- TASK DESCRIPTION -
Update the listing below by replacing every "GUI agent" with "screen agent" and leaving all other text as it is.
— Start —
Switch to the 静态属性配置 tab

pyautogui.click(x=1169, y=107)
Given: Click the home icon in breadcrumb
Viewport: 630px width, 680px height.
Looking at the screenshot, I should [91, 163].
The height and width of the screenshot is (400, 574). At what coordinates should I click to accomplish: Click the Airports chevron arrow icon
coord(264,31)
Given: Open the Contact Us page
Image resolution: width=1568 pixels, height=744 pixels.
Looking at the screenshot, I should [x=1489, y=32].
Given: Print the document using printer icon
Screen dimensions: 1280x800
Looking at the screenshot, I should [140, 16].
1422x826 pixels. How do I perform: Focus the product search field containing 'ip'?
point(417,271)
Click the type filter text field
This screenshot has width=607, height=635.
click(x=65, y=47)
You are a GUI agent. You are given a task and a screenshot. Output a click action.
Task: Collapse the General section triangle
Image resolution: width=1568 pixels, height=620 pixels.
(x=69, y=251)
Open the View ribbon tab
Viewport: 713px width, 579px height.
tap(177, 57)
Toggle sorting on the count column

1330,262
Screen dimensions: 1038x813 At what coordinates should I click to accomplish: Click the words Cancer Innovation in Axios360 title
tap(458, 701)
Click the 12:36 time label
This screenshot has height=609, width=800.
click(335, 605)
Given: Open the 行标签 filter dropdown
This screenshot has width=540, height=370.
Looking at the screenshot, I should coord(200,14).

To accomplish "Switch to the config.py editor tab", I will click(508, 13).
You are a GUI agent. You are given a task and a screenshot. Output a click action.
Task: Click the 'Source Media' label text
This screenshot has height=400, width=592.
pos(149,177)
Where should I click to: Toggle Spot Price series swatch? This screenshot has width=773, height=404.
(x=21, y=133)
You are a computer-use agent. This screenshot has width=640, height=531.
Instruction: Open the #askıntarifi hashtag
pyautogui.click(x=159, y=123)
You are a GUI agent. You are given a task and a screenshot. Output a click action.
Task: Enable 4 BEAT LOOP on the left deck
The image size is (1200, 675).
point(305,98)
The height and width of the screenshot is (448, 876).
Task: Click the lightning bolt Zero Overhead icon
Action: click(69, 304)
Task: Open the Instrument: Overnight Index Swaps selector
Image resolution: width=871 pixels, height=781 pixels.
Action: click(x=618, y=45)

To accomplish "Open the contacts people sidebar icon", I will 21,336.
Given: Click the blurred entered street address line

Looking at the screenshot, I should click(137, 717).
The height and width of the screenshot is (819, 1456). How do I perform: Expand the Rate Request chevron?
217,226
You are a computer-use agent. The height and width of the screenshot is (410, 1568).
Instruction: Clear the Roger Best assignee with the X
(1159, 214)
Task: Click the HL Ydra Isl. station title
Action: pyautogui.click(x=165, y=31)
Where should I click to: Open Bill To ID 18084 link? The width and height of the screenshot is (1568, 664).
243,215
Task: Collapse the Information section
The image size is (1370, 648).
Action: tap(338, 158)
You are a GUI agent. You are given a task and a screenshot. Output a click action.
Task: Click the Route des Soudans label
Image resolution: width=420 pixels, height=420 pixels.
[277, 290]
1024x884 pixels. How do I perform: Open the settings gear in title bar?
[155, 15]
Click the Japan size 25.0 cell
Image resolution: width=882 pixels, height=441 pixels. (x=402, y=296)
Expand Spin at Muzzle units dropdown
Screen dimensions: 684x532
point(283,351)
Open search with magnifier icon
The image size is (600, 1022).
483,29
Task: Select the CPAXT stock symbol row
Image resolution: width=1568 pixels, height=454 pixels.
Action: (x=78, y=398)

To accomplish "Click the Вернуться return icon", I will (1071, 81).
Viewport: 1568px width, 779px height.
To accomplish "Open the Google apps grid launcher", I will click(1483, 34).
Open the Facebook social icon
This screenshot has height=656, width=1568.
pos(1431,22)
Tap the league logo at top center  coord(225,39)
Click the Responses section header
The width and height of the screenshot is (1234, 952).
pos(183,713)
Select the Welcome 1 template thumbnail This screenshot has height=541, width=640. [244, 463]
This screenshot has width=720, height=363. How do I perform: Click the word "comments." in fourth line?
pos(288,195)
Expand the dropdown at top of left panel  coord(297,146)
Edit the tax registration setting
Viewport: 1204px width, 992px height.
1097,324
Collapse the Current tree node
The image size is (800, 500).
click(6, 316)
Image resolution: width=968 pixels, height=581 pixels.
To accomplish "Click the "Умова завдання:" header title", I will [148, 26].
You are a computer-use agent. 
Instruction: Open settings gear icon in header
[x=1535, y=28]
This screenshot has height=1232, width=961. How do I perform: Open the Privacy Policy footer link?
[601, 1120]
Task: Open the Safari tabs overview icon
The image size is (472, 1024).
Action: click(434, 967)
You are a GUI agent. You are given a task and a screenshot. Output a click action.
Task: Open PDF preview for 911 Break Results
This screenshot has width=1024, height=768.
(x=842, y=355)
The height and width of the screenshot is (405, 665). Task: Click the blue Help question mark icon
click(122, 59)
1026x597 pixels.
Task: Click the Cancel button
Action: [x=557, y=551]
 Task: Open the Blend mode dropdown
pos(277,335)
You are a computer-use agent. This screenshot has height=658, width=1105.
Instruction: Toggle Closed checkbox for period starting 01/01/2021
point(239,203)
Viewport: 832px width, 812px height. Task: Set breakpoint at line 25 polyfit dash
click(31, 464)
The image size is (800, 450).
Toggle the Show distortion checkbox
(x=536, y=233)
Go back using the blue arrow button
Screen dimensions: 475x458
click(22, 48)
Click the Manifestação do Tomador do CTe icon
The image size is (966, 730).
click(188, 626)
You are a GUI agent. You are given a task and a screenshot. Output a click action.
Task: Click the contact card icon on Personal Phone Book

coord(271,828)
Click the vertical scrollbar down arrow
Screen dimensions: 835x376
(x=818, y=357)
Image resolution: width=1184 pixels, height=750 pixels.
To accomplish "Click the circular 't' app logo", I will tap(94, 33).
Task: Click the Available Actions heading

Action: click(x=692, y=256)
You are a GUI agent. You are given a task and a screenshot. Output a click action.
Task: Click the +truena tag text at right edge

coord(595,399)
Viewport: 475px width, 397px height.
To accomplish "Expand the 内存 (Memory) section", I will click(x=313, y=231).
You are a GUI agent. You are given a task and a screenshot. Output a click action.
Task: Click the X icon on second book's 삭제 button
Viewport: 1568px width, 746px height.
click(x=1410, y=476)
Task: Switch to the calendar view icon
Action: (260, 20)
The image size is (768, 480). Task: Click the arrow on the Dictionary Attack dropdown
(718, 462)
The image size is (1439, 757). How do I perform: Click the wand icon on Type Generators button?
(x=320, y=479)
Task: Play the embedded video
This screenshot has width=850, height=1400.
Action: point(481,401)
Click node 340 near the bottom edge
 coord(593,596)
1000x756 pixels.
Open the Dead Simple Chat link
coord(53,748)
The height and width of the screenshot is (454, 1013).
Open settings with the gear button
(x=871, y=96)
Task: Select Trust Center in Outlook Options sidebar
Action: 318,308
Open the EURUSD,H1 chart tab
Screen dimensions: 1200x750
— End —
- OUTPUT BELOW -
Switch to the 静态属性配置 tab

pyautogui.click(x=1169, y=107)
Given: Click the home icon in breadcrumb
Viewport: 630px width, 680px height.
Looking at the screenshot, I should [91, 163].
The height and width of the screenshot is (400, 574). At what coordinates should I click to accomplish: Click the Airports chevron arrow icon
coord(264,31)
Given: Open the Contact Us page
Image resolution: width=1568 pixels, height=744 pixels.
Looking at the screenshot, I should [x=1489, y=32].
Given: Print the document using printer icon
Screen dimensions: 1280x800
Looking at the screenshot, I should [140, 16].
1422x826 pixels. How do I perform: Focus the product search field containing 'ip'?
point(417,271)
Click the type filter text field
This screenshot has width=607, height=635.
click(x=65, y=47)
You are a screen agent. You are given a task and a screenshot. Output a click action.
Task: Collapse the General section triangle
Image resolution: width=1568 pixels, height=620 pixels.
(x=69, y=251)
Open the View ribbon tab
Viewport: 713px width, 579px height.
tap(177, 57)
Toggle sorting on the count column

1330,262
Screen dimensions: 1038x813 At what coordinates should I click to accomplish: Click the words Cancer Innovation in Axios360 title
tap(458, 701)
Click the 12:36 time label
This screenshot has height=609, width=800.
click(335, 605)
Given: Open the 行标签 filter dropdown
This screenshot has width=540, height=370.
Looking at the screenshot, I should coord(200,14).

To accomplish "Switch to the config.py editor tab", I will click(508, 13).
You are a screen agent. You are given a task and a screenshot. Output a click action.
Task: Click the 'Source Media' label text
This screenshot has height=400, width=592.
pos(149,177)
Where should I click to: Toggle Spot Price series swatch? This screenshot has width=773, height=404.
(x=21, y=133)
You are a computer-use agent. This screenshot has width=640, height=531.
Instruction: Open the #askıntarifi hashtag
pyautogui.click(x=159, y=123)
You are a screen agent. You are given a task and a screenshot. Output a click action.
Task: Enable 4 BEAT LOOP on the left deck
The image size is (1200, 675).
point(305,98)
The height and width of the screenshot is (448, 876).
Task: Click the lightning bolt Zero Overhead icon
Action: click(69, 304)
Task: Open the Instrument: Overnight Index Swaps selector
Image resolution: width=871 pixels, height=781 pixels.
Action: click(x=618, y=45)

To accomplish "Open the contacts people sidebar icon", I will 21,336.
Given: Click the blurred entered street address line

Looking at the screenshot, I should click(137, 717).
The height and width of the screenshot is (819, 1456). How do I perform: Expand the Rate Request chevron?
217,226
You are a computer-use agent. The height and width of the screenshot is (410, 1568).
Instruction: Clear the Roger Best assignee with the X
(1159, 214)
Task: Click the HL Ydra Isl. station title
Action: pyautogui.click(x=165, y=31)
Where should I click to: Open Bill To ID 18084 link? The width and height of the screenshot is (1568, 664).
243,215
Task: Collapse the Information section
The image size is (1370, 648).
Action: tap(338, 158)
You are a screen agent. You are given a task and a screenshot. Output a click action.
Task: Click the Route des Soudans label
Image resolution: width=420 pixels, height=420 pixels.
[277, 290]
1024x884 pixels. How do I perform: Open the settings gear in title bar?
[155, 15]
Click the Japan size 25.0 cell
Image resolution: width=882 pixels, height=441 pixels. (x=402, y=296)
Expand Spin at Muzzle units dropdown
Screen dimensions: 684x532
point(283,351)
Open search with magnifier icon
The image size is (600, 1022).
483,29
Task: Select the CPAXT stock symbol row
Image resolution: width=1568 pixels, height=454 pixels.
Action: (x=78, y=398)

To accomplish "Click the Вернуться return icon", I will (1071, 81).
Viewport: 1568px width, 779px height.
To accomplish "Open the Google apps grid launcher", I will click(1483, 34).
Open the Facebook social icon
This screenshot has height=656, width=1568.
pos(1431,22)
Tap the league logo at top center  coord(225,39)
Click the Responses section header
The width and height of the screenshot is (1234, 952).
pos(183,713)
Select the Welcome 1 template thumbnail This screenshot has height=541, width=640. [244, 463]
This screenshot has width=720, height=363. How do I perform: Click the word "comments." in fourth line?
pos(288,195)
Expand the dropdown at top of left panel  coord(297,146)
Edit the tax registration setting
Viewport: 1204px width, 992px height.
1097,324
Collapse the Current tree node
The image size is (800, 500).
click(6, 316)
Image resolution: width=968 pixels, height=581 pixels.
To accomplish "Click the "Умова завдання:" header title", I will [148, 26].
You are a computer-use agent. 
Instruction: Open settings gear icon in header
[x=1535, y=28]
This screenshot has height=1232, width=961. How do I perform: Open the Privacy Policy footer link?
[601, 1120]
Task: Open the Safari tabs overview icon
The image size is (472, 1024).
Action: click(434, 967)
You are a screen agent. You are given a task and a screenshot. Output a click action.
Task: Open PDF preview for 911 Break Results
This screenshot has width=1024, height=768.
(x=842, y=355)
The height and width of the screenshot is (405, 665). Task: Click the blue Help question mark icon
click(122, 59)
1026x597 pixels.
Task: Click the Cancel button
Action: [x=557, y=551]
 Task: Open the Blend mode dropdown
pos(277,335)
You are a computer-use agent. This screenshot has height=658, width=1105.
Instruction: Toggle Closed checkbox for period starting 01/01/2021
point(239,203)
Viewport: 832px width, 812px height. Task: Set breakpoint at line 25 polyfit dash
click(31, 464)
The image size is (800, 450).
Toggle the Show distortion checkbox
(x=536, y=233)
Go back using the blue arrow button
Screen dimensions: 475x458
click(22, 48)
Click the Manifestação do Tomador do CTe icon
The image size is (966, 730).
click(188, 626)
You are a screen agent. You are given a task and a screenshot. Output a click action.
Task: Click the contact card icon on Personal Phone Book

coord(271,828)
Click the vertical scrollbar down arrow
Screen dimensions: 835x376
(x=818, y=357)
Image resolution: width=1184 pixels, height=750 pixels.
To accomplish "Click the circular 't' app logo", I will tap(94, 33).
Task: Click the Available Actions heading

Action: click(x=692, y=256)
You are a screen agent. You are given a task and a screenshot. Output a click action.
Task: Click the +truena tag text at right edge

coord(595,399)
Viewport: 475px width, 397px height.
To accomplish "Expand the 内存 (Memory) section", I will click(x=313, y=231).
You are a screen agent. You are given a task and a screenshot. Output a click action.
Task: Click the X icon on second book's 삭제 button
Viewport: 1568px width, 746px height.
click(x=1410, y=476)
Task: Switch to the calendar view icon
Action: (260, 20)
The image size is (768, 480). Task: Click the arrow on the Dictionary Attack dropdown
(718, 462)
The image size is (1439, 757). How do I perform: Click the wand icon on Type Generators button?
(x=320, y=479)
Task: Play the embedded video
This screenshot has width=850, height=1400.
Action: point(481,401)
Click node 340 near the bottom edge
 coord(593,596)
1000x756 pixels.
Open the Dead Simple Chat link
coord(53,748)
The height and width of the screenshot is (454, 1013).
Open settings with the gear button
(x=871, y=96)
Task: Select Trust Center in Outlook Options sidebar
Action: 318,308
Open the EURUSD,H1 chart tab
Screen dimensions: 1200x750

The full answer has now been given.